Tags: China | WTO | Ruling | Bank

China Won't Challenge WTO Ruling in US Bank-Card Row

Friday, 31 Aug 2012 01:53 PM

China has decided not to appeal against a World Trade Organization ruling that found that Beijing had discriminated against U.S. bank card suppliers such as MasterCard Inc. and Visa Inc. in favor of a state-owned enterprise, China UnionPay.

China needed to declare its intention to appeal before a meeting of the WTO's Dispute Settlement Body on Friday formally adopted the ruling published last month.

A U.S. official at the meeting said the United States was "extremely pleased" that the ruling would not be appealed, according to a transcript of the unidentified diplomat's remarks.
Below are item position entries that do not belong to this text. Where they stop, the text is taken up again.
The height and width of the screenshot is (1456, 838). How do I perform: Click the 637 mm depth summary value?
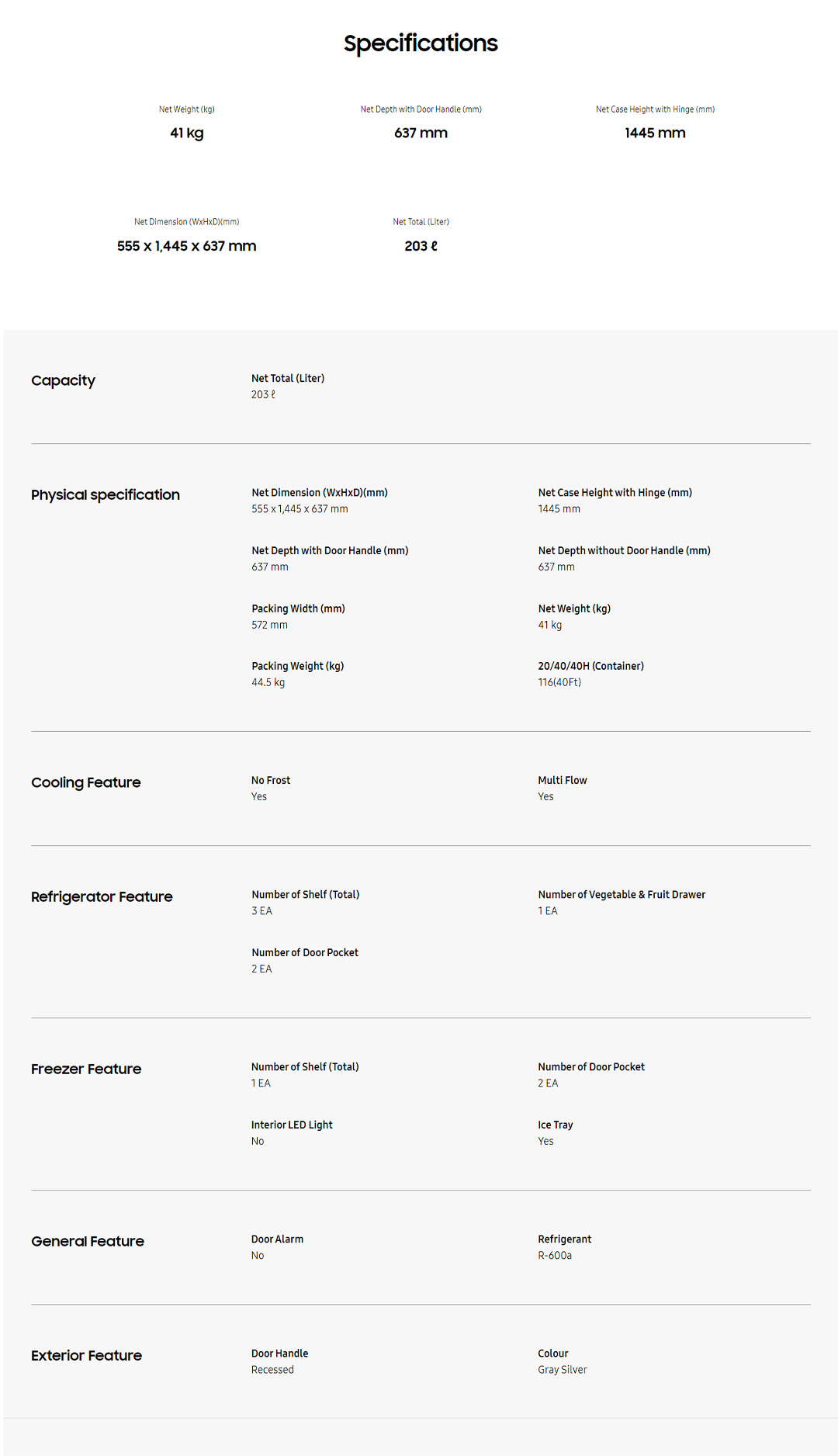(x=421, y=133)
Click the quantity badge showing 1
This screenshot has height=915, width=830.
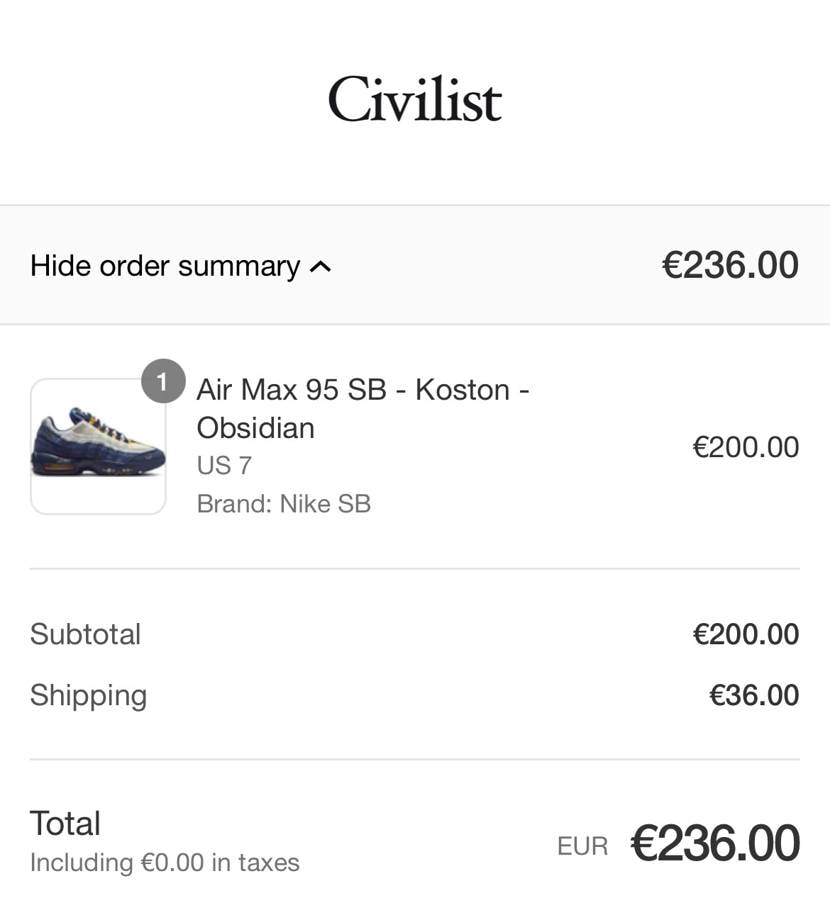point(163,381)
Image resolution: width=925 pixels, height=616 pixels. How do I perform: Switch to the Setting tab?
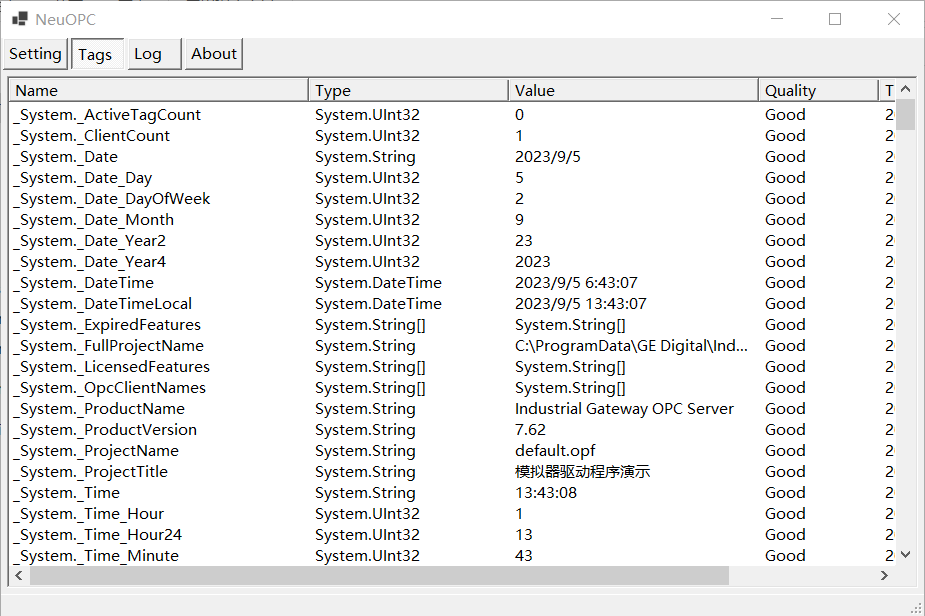pos(34,53)
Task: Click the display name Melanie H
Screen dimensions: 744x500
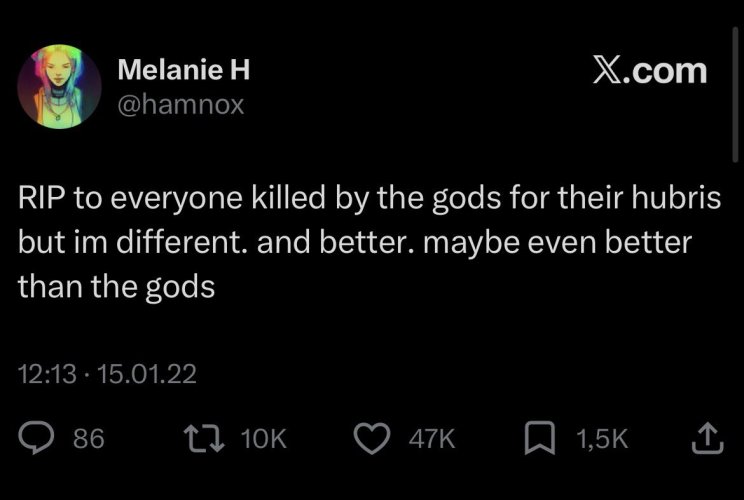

"The policies of China, as reflected in the measures at issue in this dispute, have caused pervasive discrimination at every stage of a card-based payment transaction and severely distorted competition in China's market," the official said.

In a statement, China played down the significance of the July ruling, which President Barack Obama's administration welcomed as a major victory in its effort to open China's financial services sector to more foreign competition.

"In fact, China's electronic payments market is already very open," China's Commerce Ministry said. "The panel's decision rejected the U.S. charges that UnionPay was the only service provider, and affirmed that (China's policy) does not prevent foreign service providers from entering China's market."

The U.S. official said the Chinese market for electronic payment services was worth well over $1 trillion a year.

However, although the ruling found that China UnionPay (CUP) had a monopoly on yuan payment cards issued and used in China, it rejected the U.S. claim that CUP was an "across-the-board monopoly supplier" for all transactions denominated in yuan.

The U.S. diplomat said the United States was disappointed that the ruling had stopped short of branding CUP as a "monopoly or exclusive supplier."

China's representative at the meeting said that claim had been the centerpiece of the U.S. case, and China commended the dispute panel for rejecting it.

However, despite China's decision not to appeal, the Chinese official said that the ruling was not entirely free from error, and China was "troubled" by parts of it.

The Chinese Commerce Ministry, in its statement, said China believed "cooperation and competition" between domestic and foreign companies would help develop its payments market.

"China will continue to push forward with reform and opening up and international cooperation in the electronic payments market," the ministry said.